Dame Néné connaissait les hommes; mais l'extérieur édifiant de son maître lui en avait toujours imposé. Elle se rendit dans l'apartement de Fanchette, et se mit dans un petit lit qu'elle aprocha de celui de la jeune personne. Toutes deux parlèrent três-bas: «Je suis tranquille à présent, dit l'aimable Florangis: tantôt il m'a surprise; j'étais endormie; il me baisait le pied, lorsque je me suis éveillée...—Vraiment! vraiment! le pied! à vous!... il s'y connaît... Mais comment ne l'avez-vous pas entendu? votre porte est rude, et fait du bruit.—Il n'est pas entré par-là.—Eh! par où donc, si ce n'est par la porte?—Par celle qui donne de cet apartement dans le sien.—Que voulez-vous dire?—Ce que vous devez savoir.—Une porte de son apartement dans le vôtre!... voila la première fois que j'en entens parler.—Rien n'est plus vrai cependant; et dès demain, si vous le voulez, vous pourrez la voir.» Elles entendirent du bruit, et se turent.
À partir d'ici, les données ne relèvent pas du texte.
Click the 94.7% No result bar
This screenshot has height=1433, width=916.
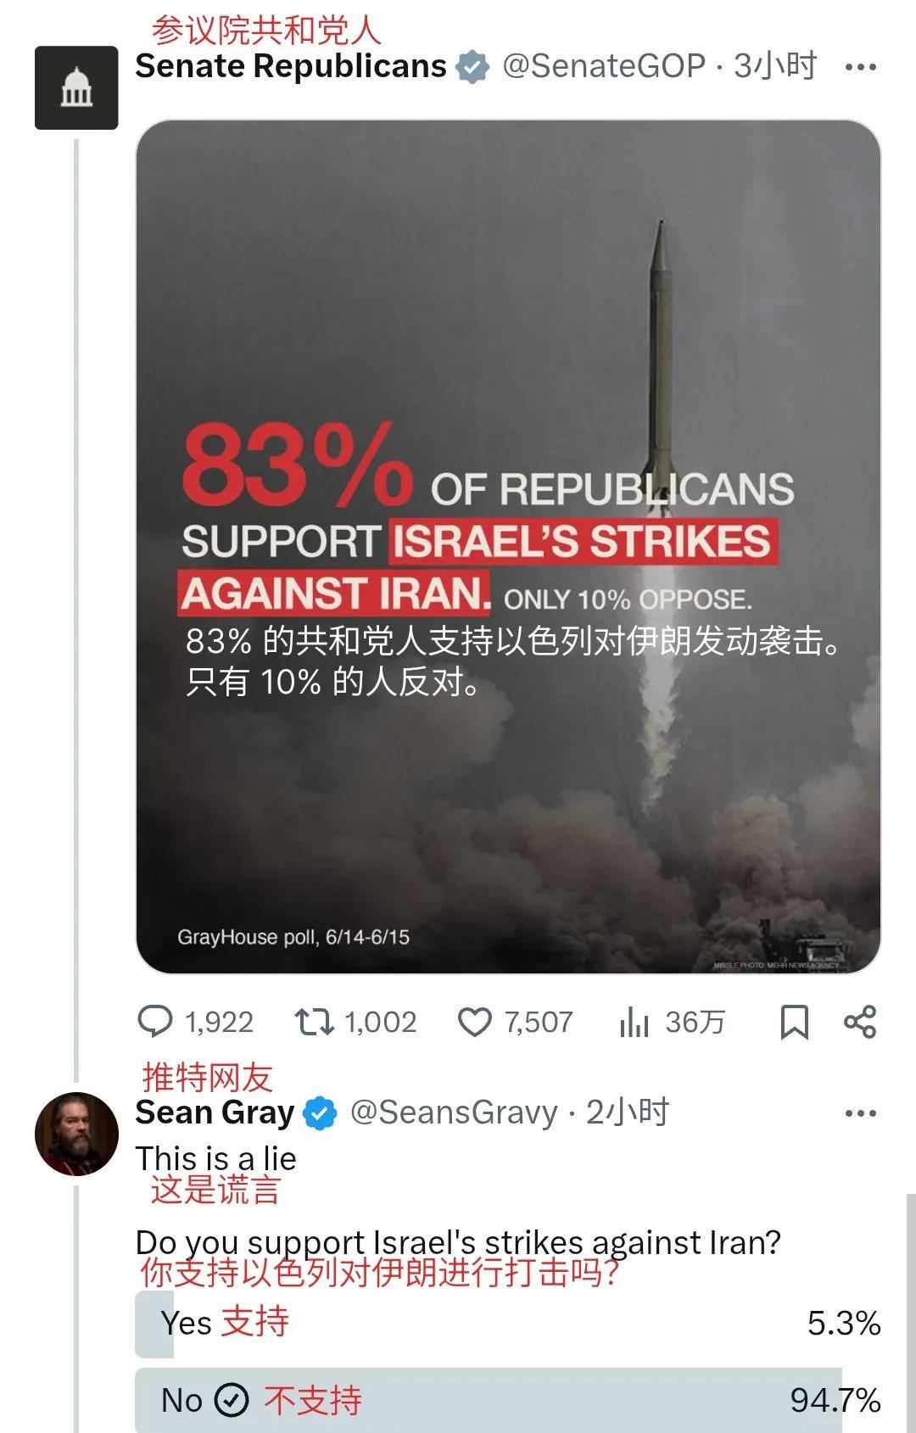tap(489, 1400)
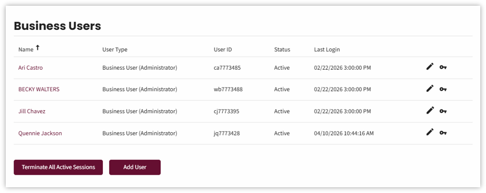This screenshot has height=193, width=486.
Task: Toggle sort arrow beside Name header
Action: tap(38, 48)
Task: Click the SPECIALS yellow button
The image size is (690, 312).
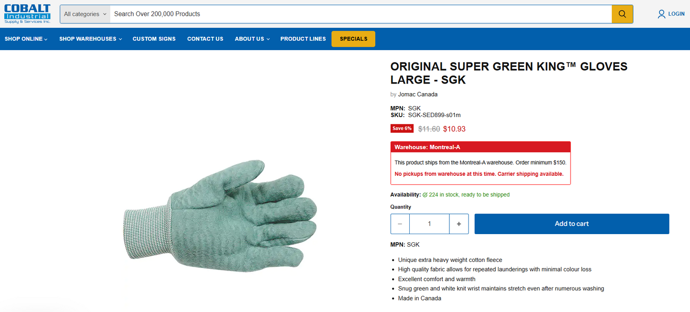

Depuis longtems, elles étaient tranquilles: le sommeil venait de répandre ses pavots sur la jeune Florangis [12], et la vieille s'assoupissait [13], lorsqu'Apatéon, qui ne soupçonnait rien de l'arrangement de sa pupille, se glissa dans son apartement. Il s'avance avec précaution, et retient son haleine: il touche un lit: il s'aperçoit qu'il est occupé: mille fois ses mains errantes et perfides s'avancèrent pour violer le dépôt sacré qu'un ami rendant le dernier soupir, confia à sa bonne-foi; et mille fois la crainte, non du crîme, mais d'échouer, le retint. Enfin, il entend soupirer; il ne se possède plus: sa bouche cherche celle de Fanchette: ses mains pressent... «O ciel! s'écrie-t-il, en reculant d'horreur! que viens-je de toucher-là! Ce n'est pas ma jolie Fanchette, c'est un monstre qui la remplace!» La vieille, qui venait de s'éveiller, grommèle d'un ton rauque entre ses dents je ne sais quoi, qui mit en fuite le satyre impur. «Ma fille! dit la gouvernante, en éveillant Fanchette, j'en sais trop: mais j'étais ici, par bonheur!»